The Nigerian naira appreciated to N1,365 per dollar on Thursday, strengthening slightly from N1,369/$ recorded on Wednesday, according to data published on the Central Bank of Nigeria (CBN) website.
The gain comes amid a broader decline in the U.S. dollar across global markets, as the greenback heads for its largest weekly loss since January. Analysts attribute the dollar’s weakness to improving geopolitical sentiment, particularly optimism surrounding a ceasefire in the Gulf region and expectations that oil shipments will resume.
Market data shows the naira traded within a range of N1,351.5/$ to N1,365/$ on Thursday, with an average exchange rate of N1,359.9/$. The local currency’s appreciation aligns with a wider trend of dollar depreciation, as investors begin to unwind safe-haven positions accumulated during heightened geopolitical tensions in March.

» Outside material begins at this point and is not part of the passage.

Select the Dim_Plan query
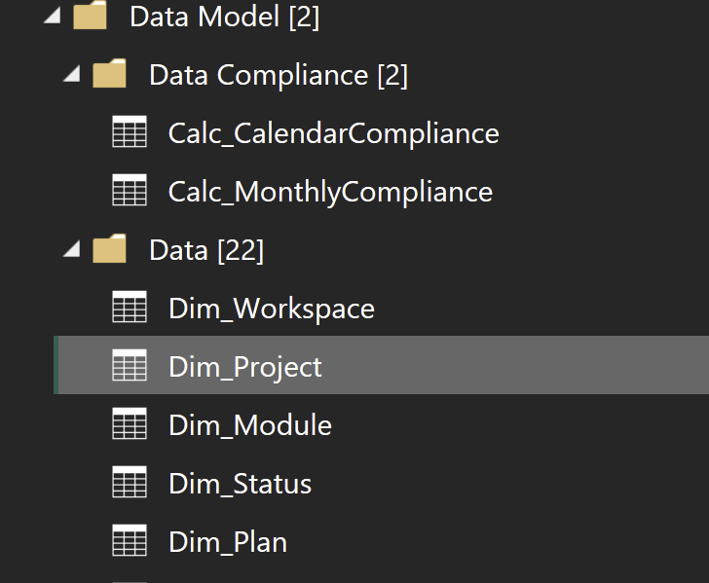Image resolution: width=709 pixels, height=583 pixels. [227, 542]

The U.S. dollar index has fallen by approximately 1.3% this week, reflecting a shift in investor sentiment following the ceasefire agreement. The easing of tensions has reduced demand for the dollar, which had previously strengthened due to its safe-haven appeal during the U.S.-Israel conflict involving Iran.
Further direction in currency markets is expected to depend on the outcome of ongoing diplomatic engagements between the United States and Iran, currently taking place in Islamabad.
Meanwhile, Nigeria’s external reserves declined to $48.89 billion, down from $49.18 billion at the beginning of April, continuing a downward trend observed since mid-March.
Across global markets, major currencies have strengthened against the dollar. The euro rose to $1.1690, while the Australian and New Zealand dollars posted gains of nearly 3% for the week. The British pound also advanced by 1.8% to $1.3424, surpassing its 200-day moving average. The Chinese yuan appreciated to 6.83 per dollar in offshore trading, its strongest level since 2023, while the Japanese yen traded at 159.2 per dollar, slightly above recent lows.
These movements underscore a broader shift by investors away from safe-haven assets toward risk-sensitive currencies, driven by easing geopolitical concerns and expectations of improved oil supply flows through the Strait of Hormuz.
However, uncertainties remain. Shipping activity in the Strait of Hormuz is still below normal levels, with only a limited number of vessels passing through daily compared to roughly 140 ships before the conflict.
Despite the recent decline in external reserves, the CBN has maintained a positive outlook. The apex bank projects that reserves will increase to $51.04 billion in 2026, up from an estimated $45.01 billion in 2025. This anticipated growth is expected to be supported by higher oil revenues, sovereign bond issuances, and increased diaspora remittances.